As I write this, St. Andrews Day is drawing to a close in Scotland. While it is not yet a national holiday, it is a day when the patron saint of Scotland is honored, and is considered to be Scotland’s national day.
After the crucifixion of Jesus, Andrew, brother to (St.) Peter, traveled in the areas around the Black Sea, preaching the gospel. He was eventually crucified himself, but he felt he was not worthy of being crucified on the same type of cross that Jesus was, so he requested the “X” shaped cross as his method of execution.

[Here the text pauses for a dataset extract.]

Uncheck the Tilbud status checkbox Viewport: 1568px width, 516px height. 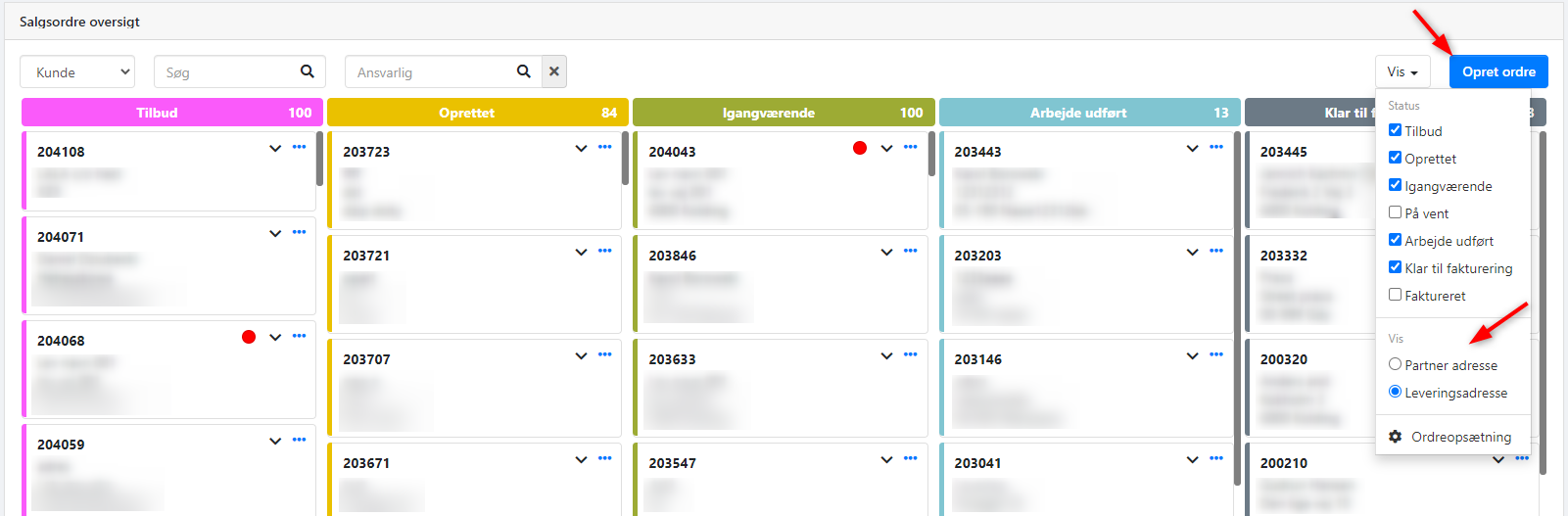(x=1395, y=130)
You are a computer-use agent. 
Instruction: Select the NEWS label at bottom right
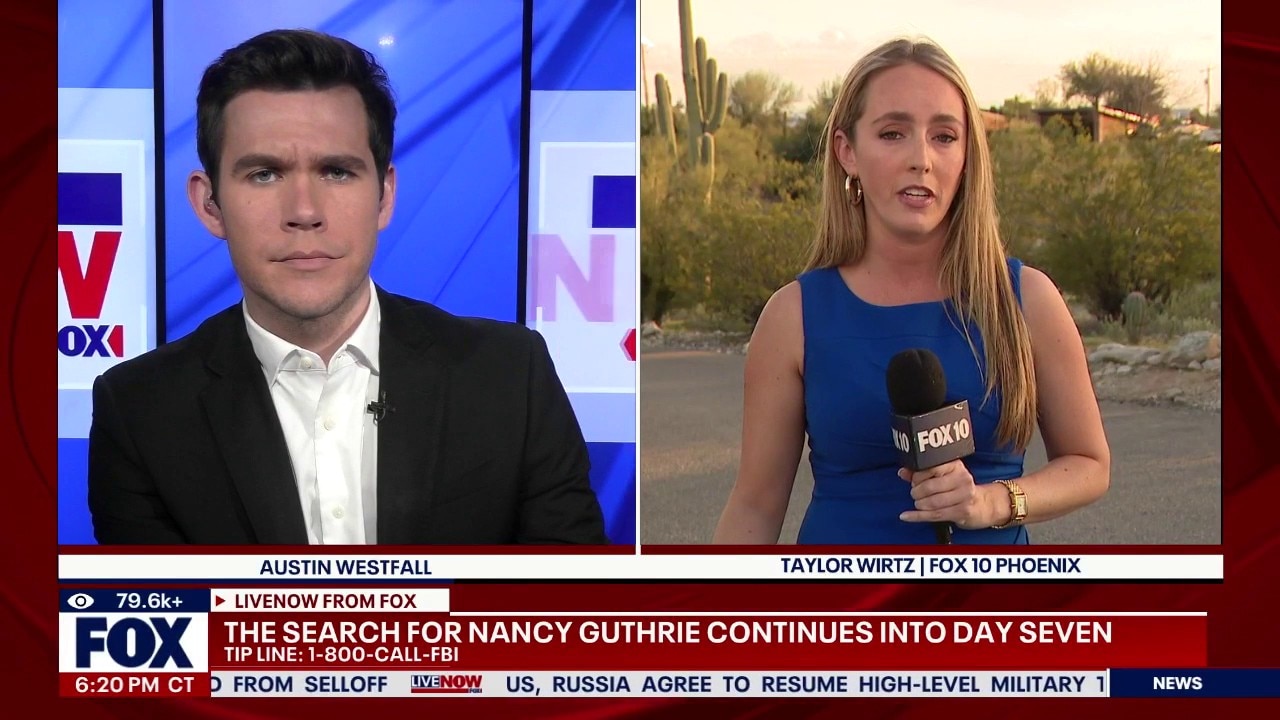coord(1177,684)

There are a couple of different versions of legends about how some of the relics of Andrew were brought from Constantinople to the eastern coast of Scotland. One legend tells of how St Andrew’s relics were brought by St Regulus around 750 AD by sea to a settlement in Fife. At that time, Fife was Pictish Kingdom under the control of King Angus Macfergus, Óengus mac Fergusa. The problem with this is that the only Regulus found in historical records came to Scotland with Columba more than 100 years before King Angus ruled.
Another legend is that they were brought by St Acca, who had been Bishop of Hexham (in England) until his unexplained exile in 732. One tradition says he became a bishop in Galloway, Scotland, while another says he founded a see on the site of what is now St. Andrews, and he brought with him the relics which he obtained when he had been in Rome. King Óengus I established a monastery in the mid-eighth century with the relics: bones that are supposed to have been St. Andrew’s (arm, kneecap, three fingers and a tooth).

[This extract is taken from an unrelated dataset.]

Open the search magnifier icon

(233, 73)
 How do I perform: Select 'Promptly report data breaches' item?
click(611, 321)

According to the legend, in 832 AD, Óengus II led an army of Picts and Scots in battle against the Angles under King Athelstan in what is now East Lothain. He was heavily outnumbered; and when praying on the night before the battle, he vowed to make St. Andrew the patron saint of Scotland if he were victorious. In the morning, white clouds formed an X shape in the sky. Óengus saw the cloud formation as the “X” cross upon which St. Andrew had been crucified, and was encouraged by the apparent divine intervention. His forces won the battle, and he followed through on his pledge. Legend continues that it was this vision that led the Scottish flag to be designed as a white St. Andrew’s cross (Saltire) on a blue background.
It seems that it’s also legend that the battle was won by the Scottish forces. History shows that the battle was actually lost, and quite badly at that. It also took place in 937 AD between the forces of Constantine II and Athelstan, who was (the first) King of England, not just the Angles. Another version of the story was written in The Scotichronicon (a history of Scotland) in the 1440s by Walter Bower. He writes that the cross in the sky was seen by the Pictish King Unust, who was fighting the Northumbrians in 761.

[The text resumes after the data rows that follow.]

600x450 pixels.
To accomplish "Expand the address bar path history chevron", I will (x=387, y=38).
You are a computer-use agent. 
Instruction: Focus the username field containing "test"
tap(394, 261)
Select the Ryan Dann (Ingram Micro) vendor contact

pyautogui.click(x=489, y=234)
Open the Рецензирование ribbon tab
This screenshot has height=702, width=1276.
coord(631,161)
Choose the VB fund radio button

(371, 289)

In 877, king Constantine, Causantín mac Cináeda, built a new church at St Andrews. The connection between Scotland and St. Andrew had been made stronger during the seventh century as the Church began to follow the holy days schedule of Rome as opposed to those of the Celtic Church which was centered on Iona. St. Columba was most important to the Celtic Christians, as St. Peter was to the Christians of Rome. Having the brother of St. Peter become the most important saint in Scotland may have been a good compromise. Saint Margaret of Scotland (was married to King Malcolm III in 1070) had a lot of influence in promoting the Roman church in Scotland over the Celtic Church, and St Andrew was very popular in her Hungarian homeland. In 1320, Scotland’s conversion to Christianity is acknowledged in the Declaration of Arbroath as having been by Andrew, “the first to be an Apostle”.
As for the town itself, the first recorded name for the area is Muckross , Mucrois, (“Boar’s head/peninsula”). A religious settlement was founded in Muckross around 370 AD, and the name was changed to Cennrígmonaid (cenn (“head, peninsula”), ríg (“king”) monaid (“moor”). This later became Cell Rígmonaid (cell “church”) –anglicised to Kilrymont. Modern Gaidhlig is Cill Rìmhinn. The town was re-named to honor the Saint, and in 906 AD, it became the seat of the bishop of Alba. In 940 Constantine III abdicated and took the position of abbot of the monastery of St Andrews.
There was some flexibility in the shade of blue that has been used historically for the Scottish flag, ranging from a light sky blue to a deep navy. The shade of Pantone 300 was proposed by Scottish Parliament in 2003 and is becoming the standard color.
Of course, the St Andrew’s cross is not only used on the flag in Scotland: superstition uses the cross as a hex sign. In northern England and Scotland a cross was carved in the fireplace post or lintel to prevent witches from flying down the chimney. Its use was similar to that of the witch ball, which delays or even entices the witch so that she can be entrapped in the ball. The cross, however, works to prevent the witch from entering at all.